Sometimes Billy asks if he can hug me, which I normally don't do--even on occasion--with our most regular customers, but I usually say yes. When I was working yesterday I told him hugging wouldn't be a wise idea, since I felt a cold coming on, but that I should be tip-top by my Saturday shift, if he wanted to come in for coffee and a donut (and a hug). I'm always in a better mood after his visits. So much of my day is spent doling out lottery tickets and cigarettes to crabby patrons or keeping a constant stream of disinfectant spray to mute the shit stink in the neighboring bathroom; his visits are a nice change of pace from the indiscriminately defecating derelicts who keep Ghetto Spur in business.

Tuesday, January 26, 2010

From the Archives (January 10, 2010)


It's Sunday night, and I am working the closing shift. I usually only close on Thursdays, but Seth is in the hospital after a hard fall on the ice. He slipped last week somewhere between Ghetto Spur and his apartment, 20 yards away. I've graciously accepted the extra shifts, while secretly hoping Seth's hospital stay is extended through next week, so that I won't have to go to the food pantry again. I can't stomach another can of green beans, or helping of Hamburger Helper. I fucking hate Hamburger Helper. If I were still vegetarian I'd be emaciated, but thanks to MSG and anaemia, I enjoy a wide variety of meals for under $1.00.
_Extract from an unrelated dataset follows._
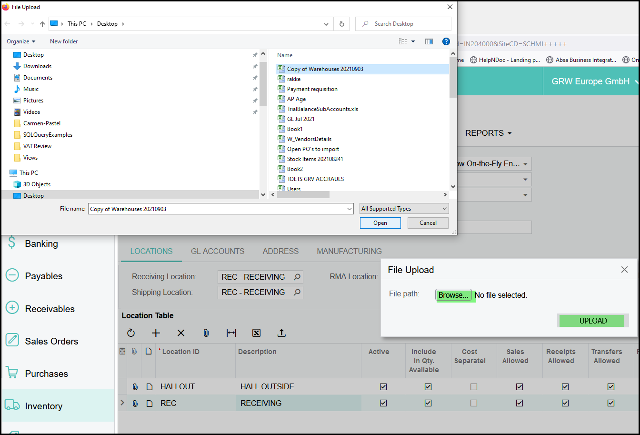Uncheck Sales Allowed for HALLOUT location
Viewport: 640px width, 435px height.
point(520,387)
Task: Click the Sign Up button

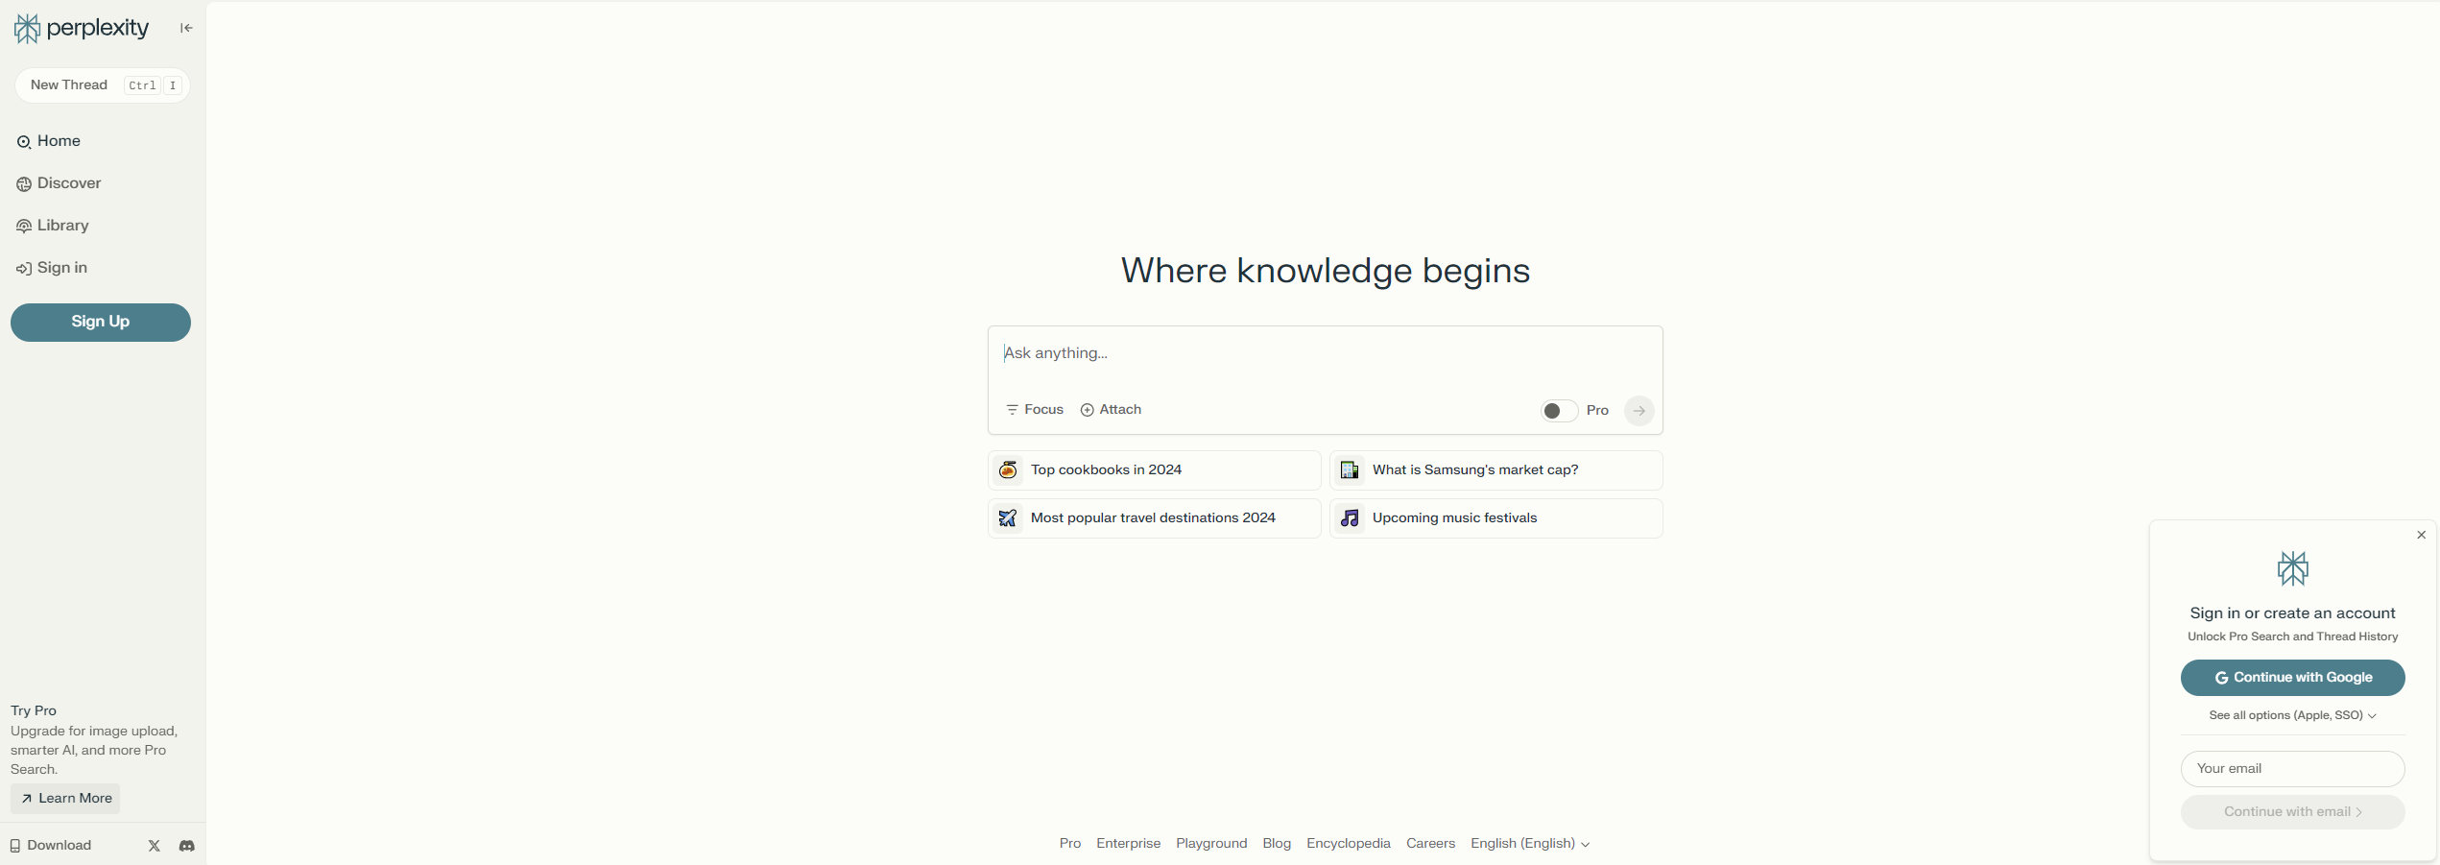Action: 101,323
Sundays are super slow, and the few people who patronize the store are quiet and quick to leave, with the exception of one woman. She is drunk, babbling about she just found five dollars on the ground, but fell into a snow drift while reaching for the bill. She shakes snow and dirt from her coat (onto the freshly mopped floor) while fumbling through her denim pocket for the elusive treasure. Eventually she finds it, and leaves with a pack of Misty's, minus five bones.
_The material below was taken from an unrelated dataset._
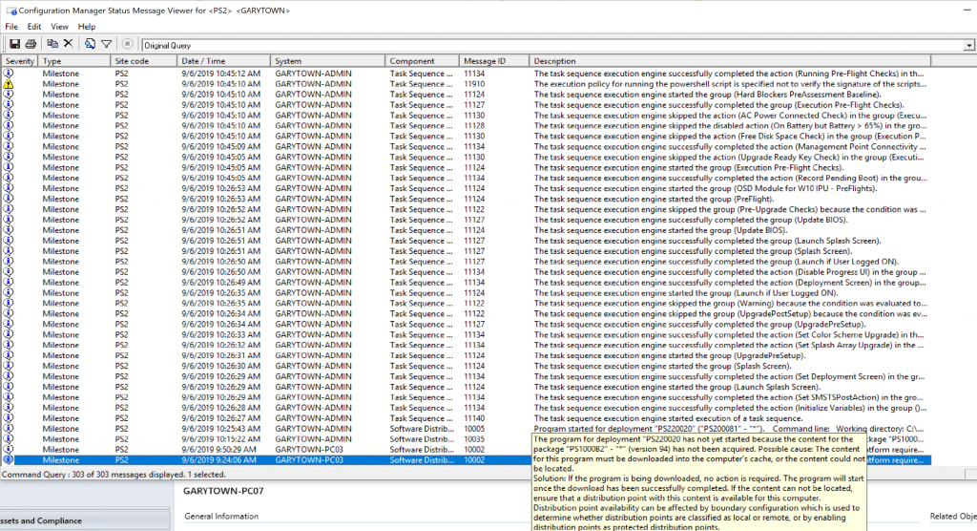This screenshot has height=531, width=977.
Task: Click the Delete X toolbar icon
Action: coord(69,44)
I try to keep myself entertained by working on the New York Times crossword puzzle, but am quickly discouraged. After a while I throw the entire Sunday paper in the garbage, crossword and all. I mill around, up and down the isles, and finally settle on a bag of chips before returning to my post. Only five minutes have passed.
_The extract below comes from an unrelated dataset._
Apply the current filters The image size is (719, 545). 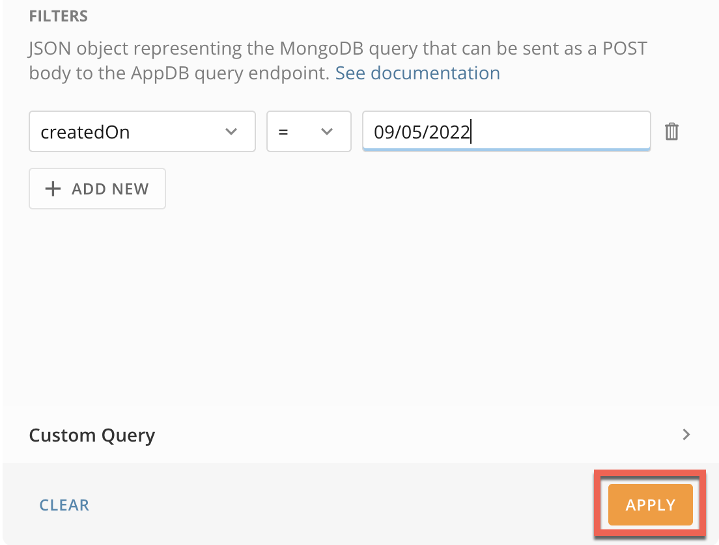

It's been over a half an hour since anyone has come in, but around the corner walks Jake. On my very first day I was warned: he would ask me out, just like he has asked out every single female who has ever worked at Ghetto Spur. I am told he was in Vietnam, and he has a brain injury and PTSD; his mother--his caretaker--died a year ago, and he just hasn't been the same since. Jake buys Pall Malls and nervously eyes me.

"Hi Kate--is it okay for me to call you Kate...? Kate? Um, can I please have a pack of Pall Mall Menthol Light 100s, Kate?"

Jake is very sweet, and if I were not so annoyed I would perhaps consider accepting an offer for coffee sometime just to keep him company. But those days have passed, so instead I tell him my boyfriend would likely not consent, however very nice the offer.